WHAT YOU NEED TO DO. Your job is to set down the stretch of entries that opens with the line containing "Task: Click the greeting" and closes with the line containing "Task: Select the Prüfung". Keep both end lines, copy each exactly, and add nothing.

RECORDED DATA.
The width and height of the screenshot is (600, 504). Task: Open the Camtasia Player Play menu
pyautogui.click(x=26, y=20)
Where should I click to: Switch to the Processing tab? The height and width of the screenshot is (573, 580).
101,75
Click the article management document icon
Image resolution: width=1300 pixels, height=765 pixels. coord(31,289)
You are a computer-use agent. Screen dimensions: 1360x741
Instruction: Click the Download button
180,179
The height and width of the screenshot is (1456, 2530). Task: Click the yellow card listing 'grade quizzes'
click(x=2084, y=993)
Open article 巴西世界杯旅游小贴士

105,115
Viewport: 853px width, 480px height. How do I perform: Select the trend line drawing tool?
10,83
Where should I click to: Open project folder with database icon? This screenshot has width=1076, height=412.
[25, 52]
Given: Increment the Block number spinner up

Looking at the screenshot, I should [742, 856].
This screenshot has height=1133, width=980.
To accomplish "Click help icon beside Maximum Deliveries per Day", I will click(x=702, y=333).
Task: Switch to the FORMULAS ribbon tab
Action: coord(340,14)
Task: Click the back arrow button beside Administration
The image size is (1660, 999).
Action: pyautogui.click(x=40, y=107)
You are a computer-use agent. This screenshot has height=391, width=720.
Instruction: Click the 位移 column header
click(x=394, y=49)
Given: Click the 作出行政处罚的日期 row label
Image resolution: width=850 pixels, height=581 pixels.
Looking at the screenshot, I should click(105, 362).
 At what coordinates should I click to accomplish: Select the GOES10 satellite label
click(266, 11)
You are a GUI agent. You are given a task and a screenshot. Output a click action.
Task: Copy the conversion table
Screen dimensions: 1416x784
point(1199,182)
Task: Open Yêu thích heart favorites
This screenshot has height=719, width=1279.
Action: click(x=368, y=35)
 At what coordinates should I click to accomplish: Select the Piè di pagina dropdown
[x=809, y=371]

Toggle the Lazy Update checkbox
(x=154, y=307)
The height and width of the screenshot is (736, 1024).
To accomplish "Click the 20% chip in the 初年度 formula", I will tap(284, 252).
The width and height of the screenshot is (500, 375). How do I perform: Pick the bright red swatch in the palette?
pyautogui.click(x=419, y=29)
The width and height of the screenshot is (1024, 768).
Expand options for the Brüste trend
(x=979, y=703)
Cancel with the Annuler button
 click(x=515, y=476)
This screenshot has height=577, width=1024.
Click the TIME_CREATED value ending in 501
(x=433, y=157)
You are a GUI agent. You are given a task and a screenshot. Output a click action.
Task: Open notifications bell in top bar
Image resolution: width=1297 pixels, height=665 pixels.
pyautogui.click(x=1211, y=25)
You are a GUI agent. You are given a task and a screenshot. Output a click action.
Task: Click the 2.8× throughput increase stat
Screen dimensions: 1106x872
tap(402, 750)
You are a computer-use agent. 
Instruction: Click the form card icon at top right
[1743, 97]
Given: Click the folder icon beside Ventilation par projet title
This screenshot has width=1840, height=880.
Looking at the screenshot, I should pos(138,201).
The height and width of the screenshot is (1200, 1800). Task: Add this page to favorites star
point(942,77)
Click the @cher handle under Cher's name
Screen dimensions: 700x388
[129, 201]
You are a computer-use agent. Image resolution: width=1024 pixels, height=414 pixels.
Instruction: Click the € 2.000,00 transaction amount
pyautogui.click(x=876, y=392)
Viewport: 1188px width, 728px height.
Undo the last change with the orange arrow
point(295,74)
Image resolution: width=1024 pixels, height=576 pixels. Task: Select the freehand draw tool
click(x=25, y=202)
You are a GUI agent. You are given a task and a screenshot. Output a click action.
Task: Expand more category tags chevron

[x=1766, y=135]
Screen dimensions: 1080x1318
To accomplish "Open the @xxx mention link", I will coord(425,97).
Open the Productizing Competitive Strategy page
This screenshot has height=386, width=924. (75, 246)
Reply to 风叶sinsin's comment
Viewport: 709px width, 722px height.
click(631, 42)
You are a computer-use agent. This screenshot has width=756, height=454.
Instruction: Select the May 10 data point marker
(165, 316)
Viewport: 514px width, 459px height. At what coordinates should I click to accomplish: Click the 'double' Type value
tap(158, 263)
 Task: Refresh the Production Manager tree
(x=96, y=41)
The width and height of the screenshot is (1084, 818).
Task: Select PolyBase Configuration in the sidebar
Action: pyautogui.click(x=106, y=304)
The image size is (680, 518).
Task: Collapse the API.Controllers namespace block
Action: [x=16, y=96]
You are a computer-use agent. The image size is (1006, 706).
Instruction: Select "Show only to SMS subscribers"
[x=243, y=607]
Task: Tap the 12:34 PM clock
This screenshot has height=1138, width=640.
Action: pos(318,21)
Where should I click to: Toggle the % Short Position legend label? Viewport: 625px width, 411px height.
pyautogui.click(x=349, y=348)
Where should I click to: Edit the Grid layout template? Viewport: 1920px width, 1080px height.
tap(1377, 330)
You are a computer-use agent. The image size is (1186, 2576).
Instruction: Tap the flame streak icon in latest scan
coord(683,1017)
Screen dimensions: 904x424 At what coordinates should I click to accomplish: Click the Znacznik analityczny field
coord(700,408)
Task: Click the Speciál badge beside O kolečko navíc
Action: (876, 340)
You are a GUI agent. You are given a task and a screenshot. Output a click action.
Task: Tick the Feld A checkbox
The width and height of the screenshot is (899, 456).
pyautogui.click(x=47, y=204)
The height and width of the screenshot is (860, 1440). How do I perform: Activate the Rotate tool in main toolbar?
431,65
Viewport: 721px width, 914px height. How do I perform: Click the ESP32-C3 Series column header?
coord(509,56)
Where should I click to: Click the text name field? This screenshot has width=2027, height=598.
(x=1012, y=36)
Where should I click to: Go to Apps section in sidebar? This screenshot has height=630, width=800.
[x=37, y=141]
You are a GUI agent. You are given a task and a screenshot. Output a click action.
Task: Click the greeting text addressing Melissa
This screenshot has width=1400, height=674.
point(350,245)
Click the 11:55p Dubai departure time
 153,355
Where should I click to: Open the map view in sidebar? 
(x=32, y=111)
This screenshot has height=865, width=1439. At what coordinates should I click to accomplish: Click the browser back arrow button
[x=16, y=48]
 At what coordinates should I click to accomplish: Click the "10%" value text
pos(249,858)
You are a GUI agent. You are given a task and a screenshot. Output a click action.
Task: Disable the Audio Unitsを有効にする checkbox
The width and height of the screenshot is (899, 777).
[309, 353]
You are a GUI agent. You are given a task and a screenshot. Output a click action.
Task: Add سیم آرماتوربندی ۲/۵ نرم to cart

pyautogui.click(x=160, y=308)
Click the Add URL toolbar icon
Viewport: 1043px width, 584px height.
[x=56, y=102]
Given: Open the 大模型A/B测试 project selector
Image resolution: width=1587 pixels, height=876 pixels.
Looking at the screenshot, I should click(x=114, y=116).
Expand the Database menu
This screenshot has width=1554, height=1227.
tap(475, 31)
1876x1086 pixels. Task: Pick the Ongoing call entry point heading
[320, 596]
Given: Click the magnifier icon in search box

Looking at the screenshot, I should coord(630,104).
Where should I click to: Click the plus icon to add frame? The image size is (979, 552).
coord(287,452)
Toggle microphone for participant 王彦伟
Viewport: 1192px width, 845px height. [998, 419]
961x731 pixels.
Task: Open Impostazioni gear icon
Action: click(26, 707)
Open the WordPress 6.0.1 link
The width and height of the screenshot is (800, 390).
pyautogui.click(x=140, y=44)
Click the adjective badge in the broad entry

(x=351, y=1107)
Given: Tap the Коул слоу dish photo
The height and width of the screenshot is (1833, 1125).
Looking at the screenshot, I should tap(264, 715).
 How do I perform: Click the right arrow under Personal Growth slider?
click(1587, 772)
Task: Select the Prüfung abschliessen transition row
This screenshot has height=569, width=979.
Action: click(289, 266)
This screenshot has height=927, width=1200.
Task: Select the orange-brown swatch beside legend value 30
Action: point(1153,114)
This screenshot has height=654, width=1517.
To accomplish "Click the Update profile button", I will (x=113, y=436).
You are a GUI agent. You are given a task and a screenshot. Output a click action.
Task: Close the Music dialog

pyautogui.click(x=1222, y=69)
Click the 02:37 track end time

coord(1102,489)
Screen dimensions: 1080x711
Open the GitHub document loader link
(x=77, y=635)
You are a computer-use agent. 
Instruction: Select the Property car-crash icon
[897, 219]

ANSWER.
Task: Click the greeting text addressing Melissa
This screenshot has width=1400, height=674.
point(350,245)
Click the 11:55p Dubai departure time
 153,355
Where should I click to: Open the map view in sidebar? 
(x=32, y=111)
This screenshot has height=865, width=1439. At what coordinates should I click to accomplish: Click the browser back arrow button
[x=16, y=48]
 At what coordinates should I click to accomplish: Click the "10%" value text
pos(249,858)
You are a GUI agent. You are given a task and a screenshot. Output a click action.
Task: Disable the Audio Unitsを有効にする checkbox
The width and height of the screenshot is (899, 777).
[309, 353]
You are a GUI agent. You are given a task and a screenshot. Output a click action.
Task: Add سیم آرماتوربندی ۲/۵ نرم to cart

pyautogui.click(x=160, y=308)
Click the Add URL toolbar icon
Viewport: 1043px width, 584px height.
[x=56, y=102]
Given: Open the 大模型A/B测试 project selector
Image resolution: width=1587 pixels, height=876 pixels.
Looking at the screenshot, I should click(x=114, y=116).
Expand the Database menu
This screenshot has width=1554, height=1227.
tap(475, 31)
1876x1086 pixels. Task: Pick the Ongoing call entry point heading
[320, 596]
Given: Click the magnifier icon in search box

Looking at the screenshot, I should coord(630,104).
Where should I click to: Click the plus icon to add frame? The image size is (979, 552).
coord(287,452)
Toggle microphone for participant 王彦伟
Viewport: 1192px width, 845px height. [998, 419]
961x731 pixels.
Task: Open Impostazioni gear icon
Action: click(26, 707)
Open the WordPress 6.0.1 link
The width and height of the screenshot is (800, 390).
pyautogui.click(x=140, y=44)
Click the adjective badge in the broad entry

(x=351, y=1107)
Given: Tap the Коул слоу dish photo
The height and width of the screenshot is (1833, 1125).
Looking at the screenshot, I should tap(264, 715).
 How do I perform: Click the right arrow under Personal Growth slider?
click(1587, 772)
Task: Select the Prüfung abschliessen transition row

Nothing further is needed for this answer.